** YOUR ASSIGNMENT **
Set out exactly every line of the entries below, starting at the line that holds "Select the valid-coupon" and stopping after the line that holds "The width and height of the screenshot is (781, 346).".

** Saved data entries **
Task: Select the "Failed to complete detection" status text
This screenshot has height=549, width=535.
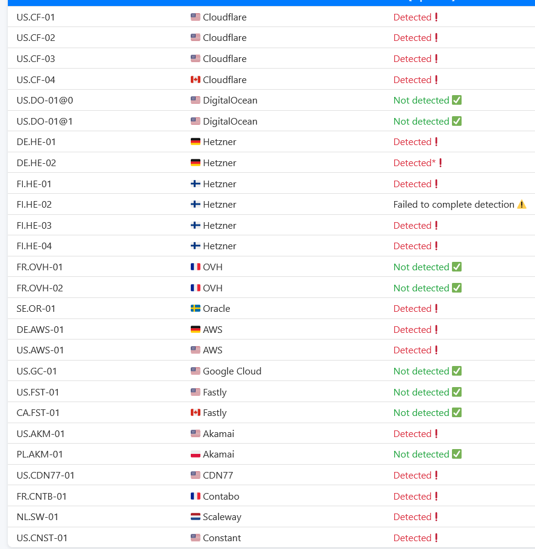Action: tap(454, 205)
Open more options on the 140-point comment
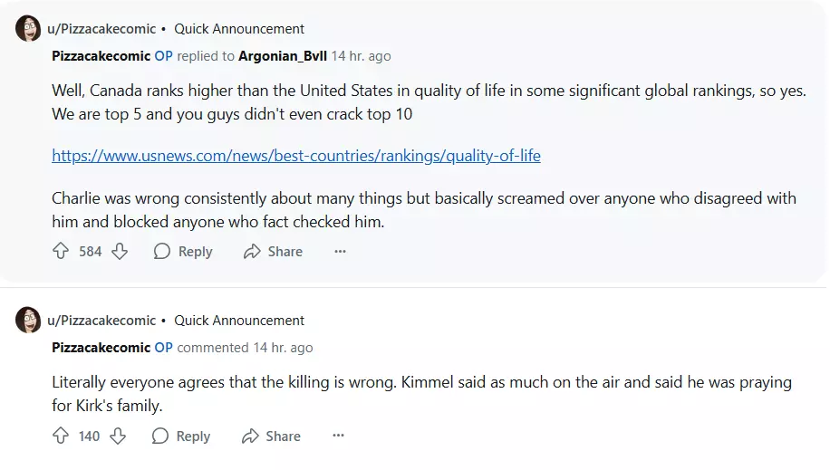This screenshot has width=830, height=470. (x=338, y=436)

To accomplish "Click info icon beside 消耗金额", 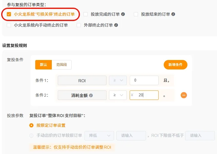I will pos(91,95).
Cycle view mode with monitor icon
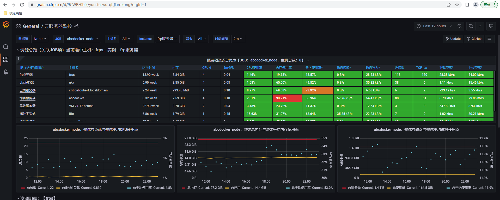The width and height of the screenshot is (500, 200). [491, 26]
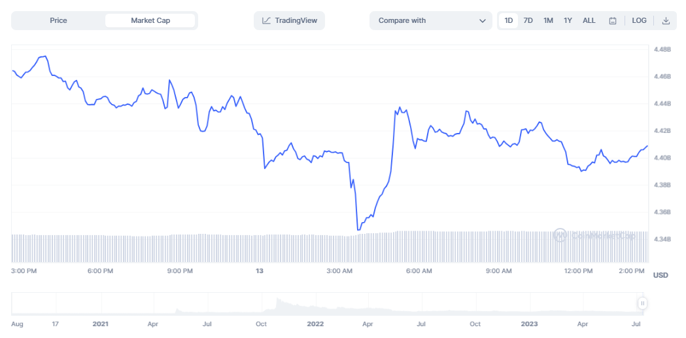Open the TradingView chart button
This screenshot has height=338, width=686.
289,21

...

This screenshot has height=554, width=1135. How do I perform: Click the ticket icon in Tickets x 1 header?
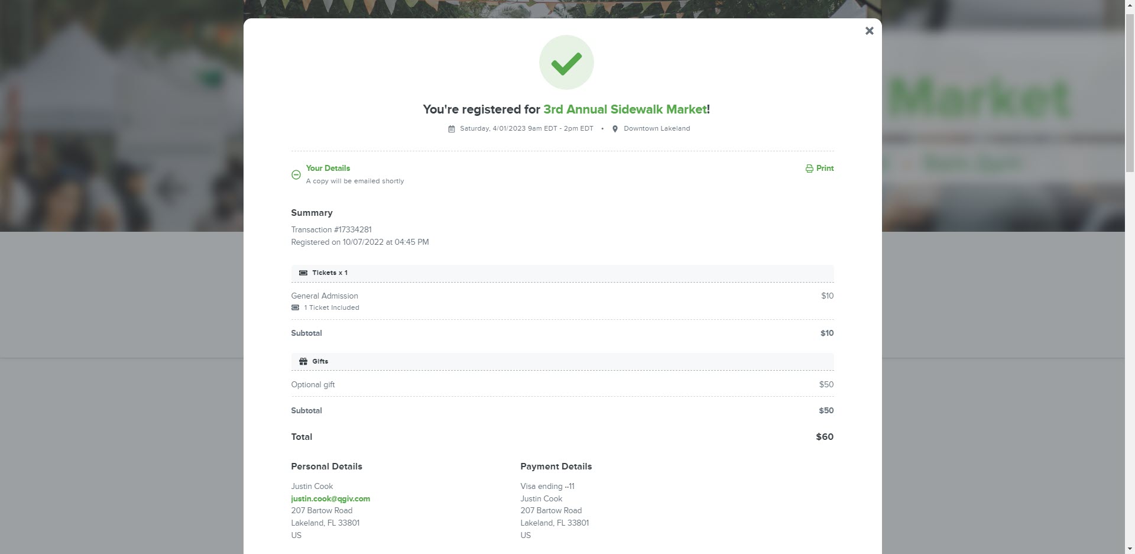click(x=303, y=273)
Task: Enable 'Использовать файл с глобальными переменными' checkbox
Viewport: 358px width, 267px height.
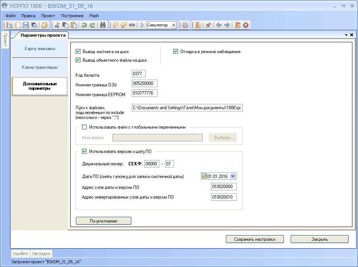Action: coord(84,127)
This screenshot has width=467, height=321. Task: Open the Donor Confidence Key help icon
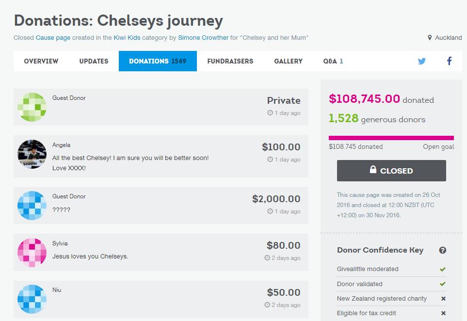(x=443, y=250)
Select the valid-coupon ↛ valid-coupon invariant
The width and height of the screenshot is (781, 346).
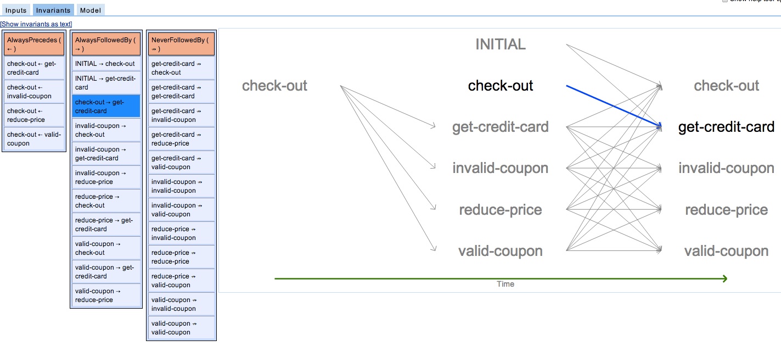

---

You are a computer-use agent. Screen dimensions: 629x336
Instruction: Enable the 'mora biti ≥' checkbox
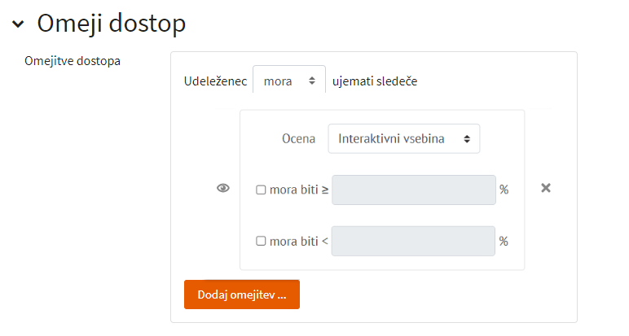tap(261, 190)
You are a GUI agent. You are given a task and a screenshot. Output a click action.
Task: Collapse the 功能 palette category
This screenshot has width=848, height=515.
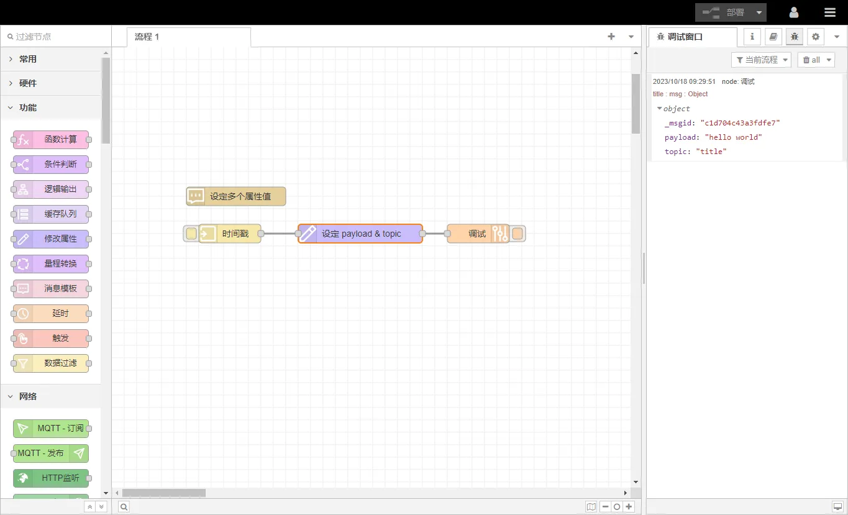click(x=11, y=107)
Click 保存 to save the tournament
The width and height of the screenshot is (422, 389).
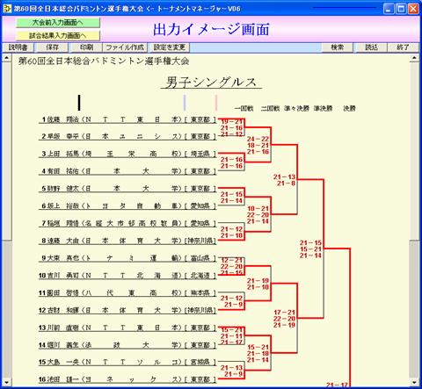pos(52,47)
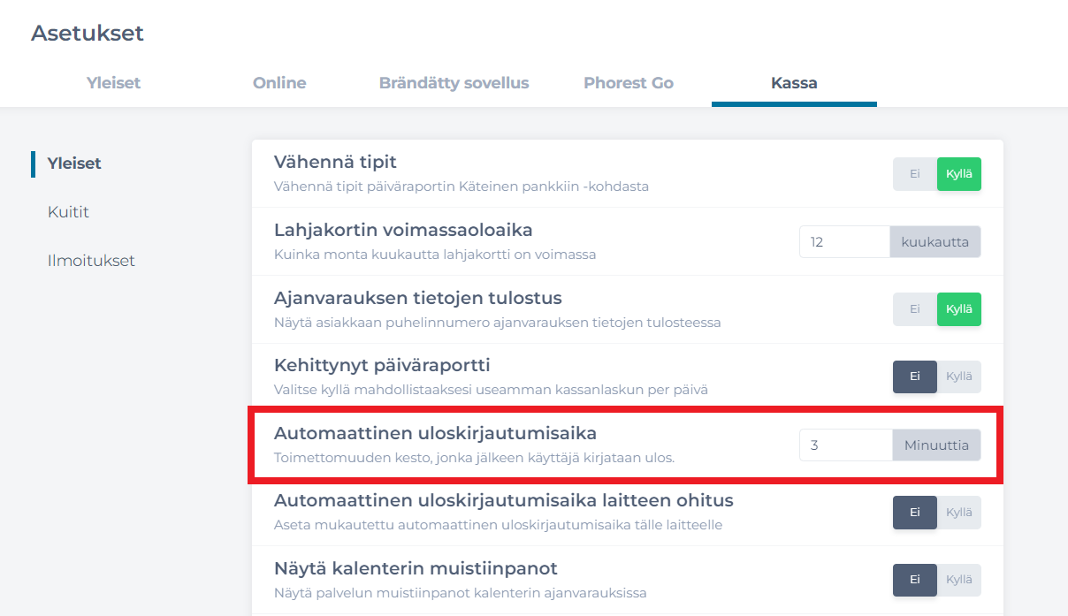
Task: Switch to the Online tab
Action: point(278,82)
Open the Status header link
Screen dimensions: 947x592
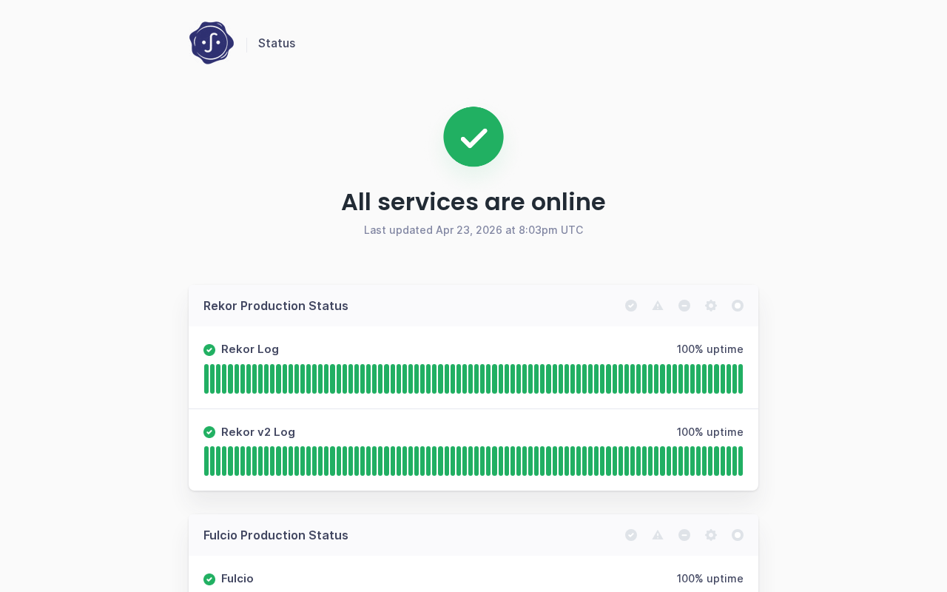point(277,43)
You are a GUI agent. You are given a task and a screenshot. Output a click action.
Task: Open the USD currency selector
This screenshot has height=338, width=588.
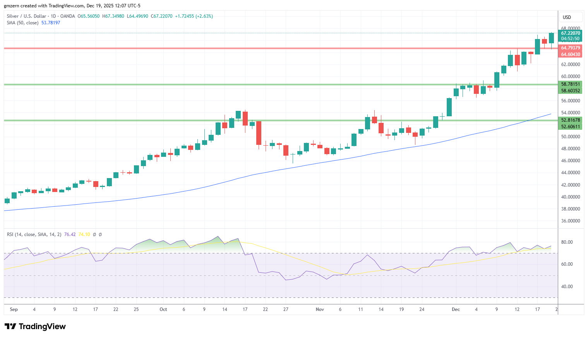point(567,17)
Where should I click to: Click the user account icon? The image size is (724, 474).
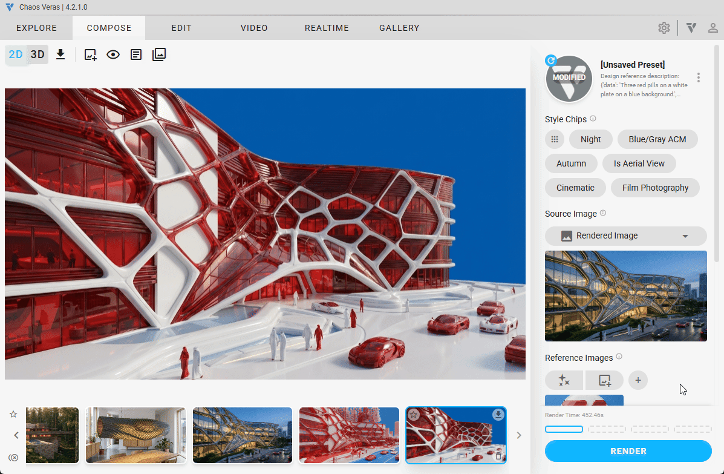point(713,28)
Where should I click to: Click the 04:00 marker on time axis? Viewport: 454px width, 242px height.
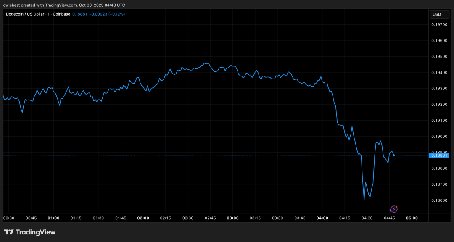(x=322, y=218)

** SOLUTION TO THIS EXERCISE **
Select the valid-coupon ↛ valid-coupon invariant
The width and height of the screenshot is (781, 346).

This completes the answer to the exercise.